Department of Neurosurgery, Kokura Memorial Hospital, Kitakyushu, Japan.
J Neurol Sci. 2024 May 15;460:123000. doi: 10.1016/j.jns.2024.123000. Epub 2024 Apr 9.
Clinical trials have historically underrepresented patients with posterior circulation ischemic stroke (PCIS). This study aimed to comprehensively assess the clinical characteristics and outcomes of PCIS patients compared to those with anterior circulation ischemic stroke (ACIS).
A retrospective analysis was conducted using data from the Japan Stroke Data Bank, encompassing 20 years across 130 stroke centers. The study focused on patients diagnosed with PCIS or ACIS.
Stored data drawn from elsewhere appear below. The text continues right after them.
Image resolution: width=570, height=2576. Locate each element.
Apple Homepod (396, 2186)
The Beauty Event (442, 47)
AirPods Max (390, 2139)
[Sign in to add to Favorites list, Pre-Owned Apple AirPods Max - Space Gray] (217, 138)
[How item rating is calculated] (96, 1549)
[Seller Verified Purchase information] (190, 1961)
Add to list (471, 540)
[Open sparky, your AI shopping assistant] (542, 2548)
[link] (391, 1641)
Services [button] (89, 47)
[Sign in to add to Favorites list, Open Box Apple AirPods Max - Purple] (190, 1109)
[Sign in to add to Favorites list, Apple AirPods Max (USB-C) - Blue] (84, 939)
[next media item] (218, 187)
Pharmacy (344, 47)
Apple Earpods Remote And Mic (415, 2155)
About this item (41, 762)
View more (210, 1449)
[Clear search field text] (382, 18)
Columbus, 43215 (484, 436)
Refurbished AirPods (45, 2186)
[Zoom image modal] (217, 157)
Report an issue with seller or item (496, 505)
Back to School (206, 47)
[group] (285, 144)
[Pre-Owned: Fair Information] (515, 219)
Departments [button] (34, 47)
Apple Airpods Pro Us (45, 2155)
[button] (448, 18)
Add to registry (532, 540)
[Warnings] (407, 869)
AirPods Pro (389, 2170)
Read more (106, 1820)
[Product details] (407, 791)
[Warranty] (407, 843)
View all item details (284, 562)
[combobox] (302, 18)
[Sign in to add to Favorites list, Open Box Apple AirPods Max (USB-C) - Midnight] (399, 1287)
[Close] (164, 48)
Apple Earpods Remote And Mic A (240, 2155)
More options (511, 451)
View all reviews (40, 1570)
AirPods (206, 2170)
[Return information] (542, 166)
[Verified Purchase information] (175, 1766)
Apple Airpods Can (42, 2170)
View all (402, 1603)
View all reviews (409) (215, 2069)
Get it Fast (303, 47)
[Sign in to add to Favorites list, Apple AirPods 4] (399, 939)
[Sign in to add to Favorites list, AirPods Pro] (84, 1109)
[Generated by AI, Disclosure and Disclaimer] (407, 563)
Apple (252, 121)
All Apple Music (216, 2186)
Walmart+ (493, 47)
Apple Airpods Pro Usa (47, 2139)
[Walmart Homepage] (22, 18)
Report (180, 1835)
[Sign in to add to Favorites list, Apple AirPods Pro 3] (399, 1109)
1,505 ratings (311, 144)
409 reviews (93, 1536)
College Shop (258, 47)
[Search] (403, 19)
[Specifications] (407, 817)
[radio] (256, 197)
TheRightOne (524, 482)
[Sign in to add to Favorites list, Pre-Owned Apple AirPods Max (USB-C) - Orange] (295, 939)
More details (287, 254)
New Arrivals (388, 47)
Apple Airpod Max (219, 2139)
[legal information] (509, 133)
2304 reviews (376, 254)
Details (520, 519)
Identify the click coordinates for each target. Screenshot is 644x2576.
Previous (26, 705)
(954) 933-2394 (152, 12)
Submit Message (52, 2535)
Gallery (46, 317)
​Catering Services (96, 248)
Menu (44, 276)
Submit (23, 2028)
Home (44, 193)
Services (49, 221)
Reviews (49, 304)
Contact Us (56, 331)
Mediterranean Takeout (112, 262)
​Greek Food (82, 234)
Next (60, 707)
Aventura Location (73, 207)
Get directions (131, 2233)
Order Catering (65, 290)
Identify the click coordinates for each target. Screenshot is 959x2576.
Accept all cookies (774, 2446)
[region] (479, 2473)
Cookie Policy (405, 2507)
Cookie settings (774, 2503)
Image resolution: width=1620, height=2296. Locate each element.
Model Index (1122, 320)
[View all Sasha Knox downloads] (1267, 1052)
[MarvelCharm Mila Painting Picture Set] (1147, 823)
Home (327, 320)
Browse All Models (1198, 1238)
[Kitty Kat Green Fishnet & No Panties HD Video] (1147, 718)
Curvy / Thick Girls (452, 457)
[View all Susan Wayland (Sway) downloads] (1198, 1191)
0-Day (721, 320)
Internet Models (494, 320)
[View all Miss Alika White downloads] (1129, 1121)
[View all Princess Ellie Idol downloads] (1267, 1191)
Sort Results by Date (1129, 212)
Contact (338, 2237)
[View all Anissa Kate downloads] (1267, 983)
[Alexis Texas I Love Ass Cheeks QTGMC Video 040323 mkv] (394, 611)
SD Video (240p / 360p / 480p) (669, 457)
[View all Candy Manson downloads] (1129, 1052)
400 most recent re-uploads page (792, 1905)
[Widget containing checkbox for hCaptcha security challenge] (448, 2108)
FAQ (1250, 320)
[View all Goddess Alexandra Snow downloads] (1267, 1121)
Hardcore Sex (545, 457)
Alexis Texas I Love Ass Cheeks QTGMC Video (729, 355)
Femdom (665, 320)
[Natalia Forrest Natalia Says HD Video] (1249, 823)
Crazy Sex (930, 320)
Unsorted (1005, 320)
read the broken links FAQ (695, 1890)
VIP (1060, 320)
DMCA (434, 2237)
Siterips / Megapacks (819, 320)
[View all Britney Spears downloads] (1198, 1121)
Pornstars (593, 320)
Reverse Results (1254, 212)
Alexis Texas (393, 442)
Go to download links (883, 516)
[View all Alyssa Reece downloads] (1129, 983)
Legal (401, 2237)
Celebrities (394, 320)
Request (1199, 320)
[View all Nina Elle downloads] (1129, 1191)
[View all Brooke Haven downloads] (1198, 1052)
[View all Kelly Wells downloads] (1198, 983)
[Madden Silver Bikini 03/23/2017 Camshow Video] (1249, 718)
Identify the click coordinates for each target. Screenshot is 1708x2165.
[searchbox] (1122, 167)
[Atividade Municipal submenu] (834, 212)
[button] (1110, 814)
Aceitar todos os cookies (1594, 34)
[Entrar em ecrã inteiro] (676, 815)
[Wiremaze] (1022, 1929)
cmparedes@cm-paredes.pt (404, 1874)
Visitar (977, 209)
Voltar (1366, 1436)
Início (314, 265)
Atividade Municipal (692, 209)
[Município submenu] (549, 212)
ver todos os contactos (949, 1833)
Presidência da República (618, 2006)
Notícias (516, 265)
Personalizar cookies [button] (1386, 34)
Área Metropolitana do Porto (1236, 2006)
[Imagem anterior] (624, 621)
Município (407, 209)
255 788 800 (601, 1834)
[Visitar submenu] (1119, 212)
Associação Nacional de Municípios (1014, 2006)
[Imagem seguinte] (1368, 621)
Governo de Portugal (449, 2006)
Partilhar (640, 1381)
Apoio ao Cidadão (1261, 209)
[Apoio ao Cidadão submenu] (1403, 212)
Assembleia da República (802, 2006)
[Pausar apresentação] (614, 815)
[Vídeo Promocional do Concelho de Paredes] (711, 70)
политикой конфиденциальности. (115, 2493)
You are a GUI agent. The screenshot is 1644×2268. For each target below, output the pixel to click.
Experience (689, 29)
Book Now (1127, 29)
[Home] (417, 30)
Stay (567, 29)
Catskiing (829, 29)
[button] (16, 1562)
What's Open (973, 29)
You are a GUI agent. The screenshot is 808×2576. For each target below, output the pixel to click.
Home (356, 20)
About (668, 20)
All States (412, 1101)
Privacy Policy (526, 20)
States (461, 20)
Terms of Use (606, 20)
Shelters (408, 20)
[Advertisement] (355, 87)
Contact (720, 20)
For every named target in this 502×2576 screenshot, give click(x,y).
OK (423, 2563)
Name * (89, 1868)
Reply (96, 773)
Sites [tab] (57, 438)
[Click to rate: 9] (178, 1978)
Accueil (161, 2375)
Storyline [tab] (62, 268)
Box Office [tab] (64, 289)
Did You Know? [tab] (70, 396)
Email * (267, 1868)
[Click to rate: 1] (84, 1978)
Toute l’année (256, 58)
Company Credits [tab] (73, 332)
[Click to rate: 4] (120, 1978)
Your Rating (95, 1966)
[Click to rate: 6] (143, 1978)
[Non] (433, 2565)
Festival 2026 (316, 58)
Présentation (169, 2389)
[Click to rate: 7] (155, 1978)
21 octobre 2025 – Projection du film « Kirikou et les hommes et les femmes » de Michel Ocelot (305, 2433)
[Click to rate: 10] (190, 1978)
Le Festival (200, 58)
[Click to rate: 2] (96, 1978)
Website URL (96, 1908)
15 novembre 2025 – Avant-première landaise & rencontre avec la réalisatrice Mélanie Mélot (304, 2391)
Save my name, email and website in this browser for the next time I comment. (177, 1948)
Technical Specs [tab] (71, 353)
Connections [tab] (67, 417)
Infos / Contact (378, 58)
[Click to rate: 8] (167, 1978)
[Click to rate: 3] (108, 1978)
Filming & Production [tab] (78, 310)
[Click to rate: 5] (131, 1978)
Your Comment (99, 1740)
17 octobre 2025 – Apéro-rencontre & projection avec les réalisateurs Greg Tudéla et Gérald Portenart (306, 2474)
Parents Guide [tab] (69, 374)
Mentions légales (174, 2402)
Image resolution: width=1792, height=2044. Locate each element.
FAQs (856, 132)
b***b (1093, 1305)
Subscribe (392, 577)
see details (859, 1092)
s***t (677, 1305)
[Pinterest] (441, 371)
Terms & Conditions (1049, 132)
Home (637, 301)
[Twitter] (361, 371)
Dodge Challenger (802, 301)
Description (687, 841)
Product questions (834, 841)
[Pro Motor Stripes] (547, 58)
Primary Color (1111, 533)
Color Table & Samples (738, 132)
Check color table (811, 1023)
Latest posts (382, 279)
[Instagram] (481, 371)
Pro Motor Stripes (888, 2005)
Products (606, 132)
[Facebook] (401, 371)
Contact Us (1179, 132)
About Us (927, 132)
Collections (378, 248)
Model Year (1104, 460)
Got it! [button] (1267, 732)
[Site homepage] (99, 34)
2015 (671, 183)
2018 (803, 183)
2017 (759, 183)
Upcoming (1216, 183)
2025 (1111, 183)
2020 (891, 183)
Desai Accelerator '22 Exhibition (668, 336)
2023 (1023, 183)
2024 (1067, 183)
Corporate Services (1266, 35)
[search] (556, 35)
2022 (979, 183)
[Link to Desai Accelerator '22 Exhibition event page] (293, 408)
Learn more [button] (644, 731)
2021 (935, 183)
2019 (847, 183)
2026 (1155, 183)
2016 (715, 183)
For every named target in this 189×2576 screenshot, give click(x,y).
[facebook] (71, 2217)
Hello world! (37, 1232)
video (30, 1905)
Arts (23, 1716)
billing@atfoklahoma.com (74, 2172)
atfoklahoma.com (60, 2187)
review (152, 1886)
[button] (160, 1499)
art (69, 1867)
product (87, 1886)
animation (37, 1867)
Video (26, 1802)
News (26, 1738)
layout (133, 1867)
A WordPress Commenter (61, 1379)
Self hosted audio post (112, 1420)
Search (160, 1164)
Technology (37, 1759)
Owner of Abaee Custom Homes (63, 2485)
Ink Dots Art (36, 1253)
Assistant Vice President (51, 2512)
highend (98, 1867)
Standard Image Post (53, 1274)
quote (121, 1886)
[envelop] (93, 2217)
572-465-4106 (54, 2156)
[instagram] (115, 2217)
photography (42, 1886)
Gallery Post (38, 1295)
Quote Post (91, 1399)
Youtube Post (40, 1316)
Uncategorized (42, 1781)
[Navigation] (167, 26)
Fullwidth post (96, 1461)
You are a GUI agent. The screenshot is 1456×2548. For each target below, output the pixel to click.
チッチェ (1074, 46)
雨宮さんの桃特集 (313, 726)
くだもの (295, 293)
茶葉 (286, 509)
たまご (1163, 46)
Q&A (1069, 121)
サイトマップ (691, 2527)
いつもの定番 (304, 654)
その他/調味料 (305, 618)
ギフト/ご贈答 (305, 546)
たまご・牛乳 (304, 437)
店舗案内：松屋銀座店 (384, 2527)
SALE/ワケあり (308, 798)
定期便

Among 37,069 patients reviewed, 7425 had PCIS, whereas 29,644 had ACIS. PCIS patients were younger and had a lower female representation than ACIS patients. Notably, PCIS patients had more favorable outcomes: 71% achieved a modified Rankin Scale of 0-2 or showed no deterioration at discharge (17 days at the median after admission), compared to 60% for ACIS patients (p < 0.001). Factors associated with an unfavorable outcome in the PCIS subgroup were older age, female sex (assigned at birth), history of hypertension, and higher National Institute of Health Stroke Scale (NIHSS) scores at admission. In both sexes, older age and higher NIHSS scores were negatively associated with favorable outcomes.
PCIS patients demonstrated a more favorable prognosis than ACIS patients. Factors like older age, female sex, and higher NIHSS scores at admission were identified as independent predictors of unfavorable outcomes in PCIS patients. Older age and higher NIHSS scores at admission were common independent negative factors for a favorable outcome regardless of sex.
临床研究在历史上一直对后循环缺血性卒中(PCIS)患者代表性不足。本研究旨在全面评估 PCIS 患者与前循环缺血性卒中(ACIS)患者的临床特征和结局。
使用日本卒中数据库的 20 年数据(来自 130 个卒中中心)进行回顾性分析。该研究重点关注被诊断为 PCIS 或 ACIS 的患者。
在 37069 名患者中,7425 名患者患有 PCIS,而 29644 名患者患有 ACIS。PCIS 患者比 ACIS 患者年轻,女性比例也较低。值得注意的是,PCIS 患者的预后更好:71%的患者在出院时达到改良 Rankin 量表 0-2 分或无恶化(中位时间为入院后 17 天),而 ACIS 患者为 60%(p<0.001)。PCIS 亚组中与不良结局相关的因素是年龄较大、女性(出生时性别)、高血压病史和入院时 NIHSS 评分较高。在男女两性中,年龄较大和 NIHSS 评分较高与不良结局呈负相关。
PCIS 患者的预后优于 ACIS 患者。年龄较大、女性和入院时 NIHSS 评分较高等因素被确定为 PCIS 患者不良结局的独立预测因素。无论性别如何,年龄较大和入院时 NIHSS 评分较高是良好结局的共同独立负性因素。